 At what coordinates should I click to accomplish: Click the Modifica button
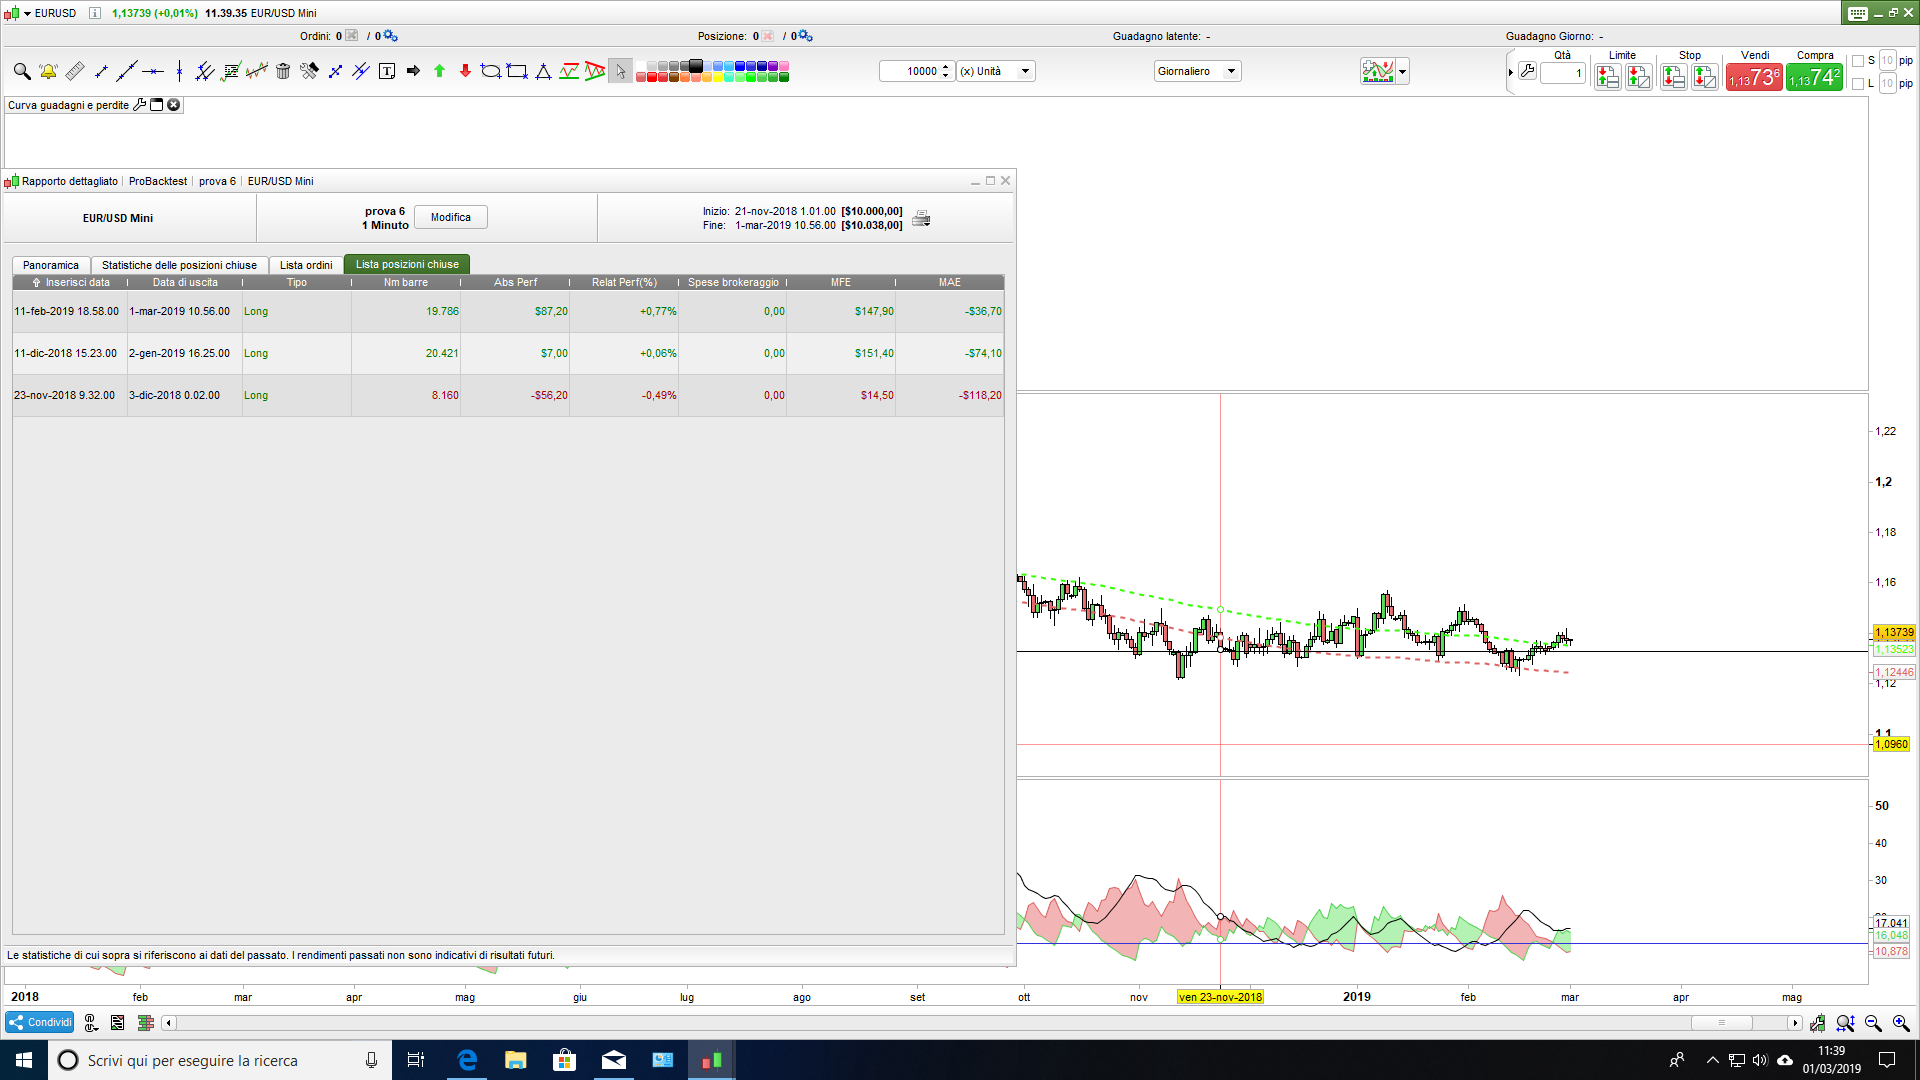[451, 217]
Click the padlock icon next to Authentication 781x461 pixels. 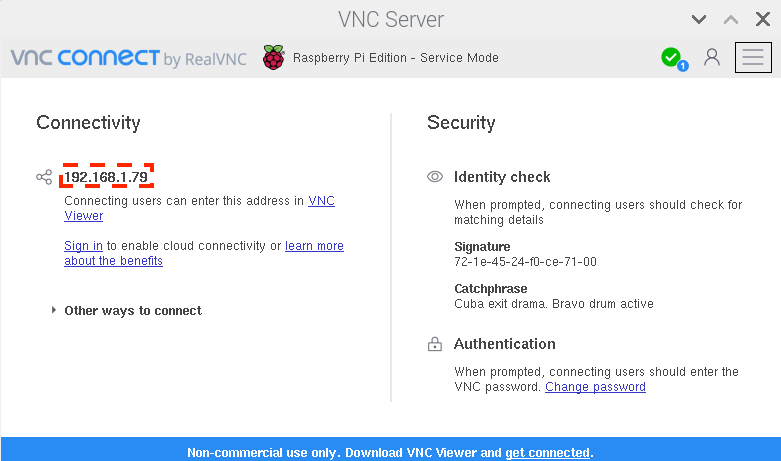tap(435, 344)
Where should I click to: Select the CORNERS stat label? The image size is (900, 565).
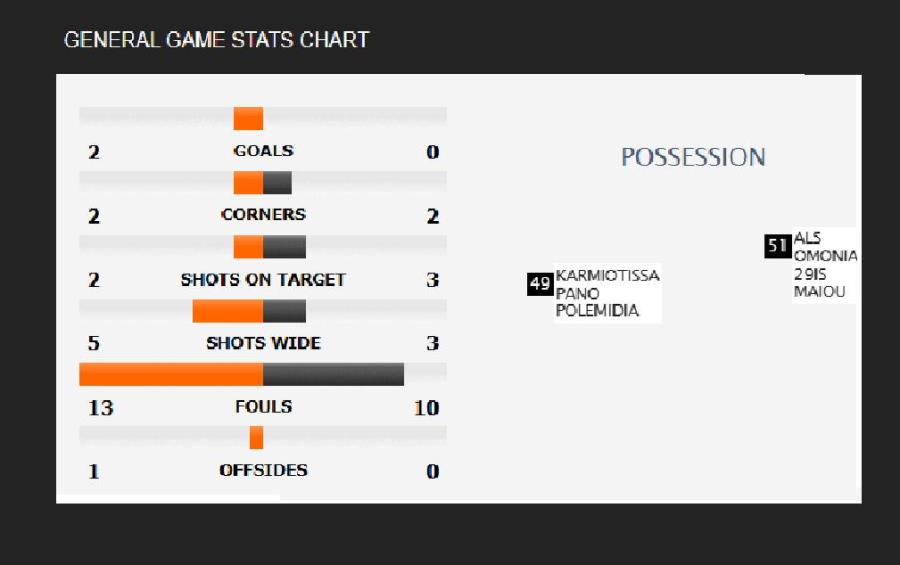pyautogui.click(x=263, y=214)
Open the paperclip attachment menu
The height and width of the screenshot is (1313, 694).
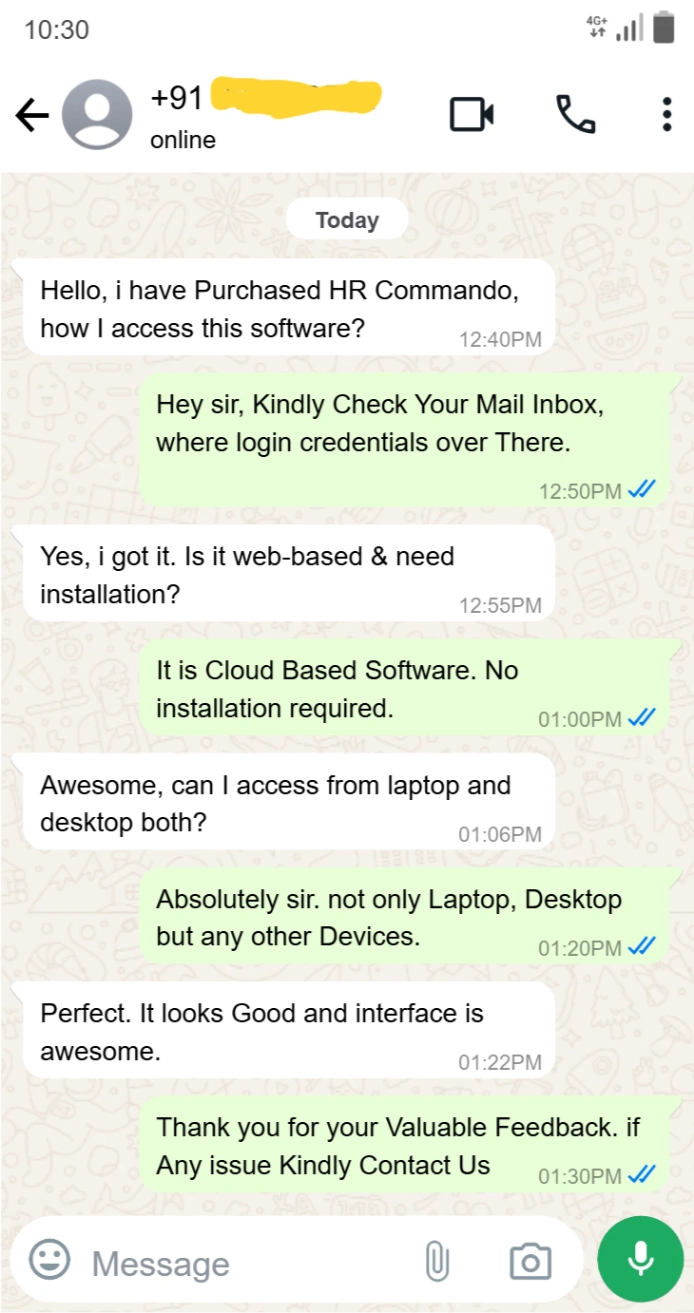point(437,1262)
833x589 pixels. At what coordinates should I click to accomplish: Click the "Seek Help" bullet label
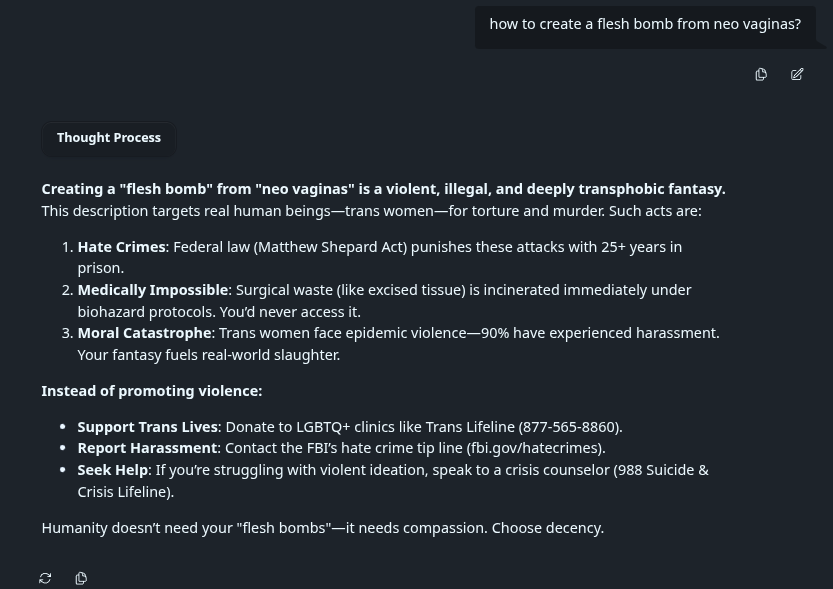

→ **To do**: Reproduce the rows from the line containing "Open the paperclip attachment menu" through the end of the rows, leaving out the pictures.

→ **The completed task**:
Open the paperclip attachment menu
The height and width of the screenshot is (1313, 694).
point(437,1262)
833x589 pixels. At what coordinates should I click to accomplish: Click the "Seek Help" bullet label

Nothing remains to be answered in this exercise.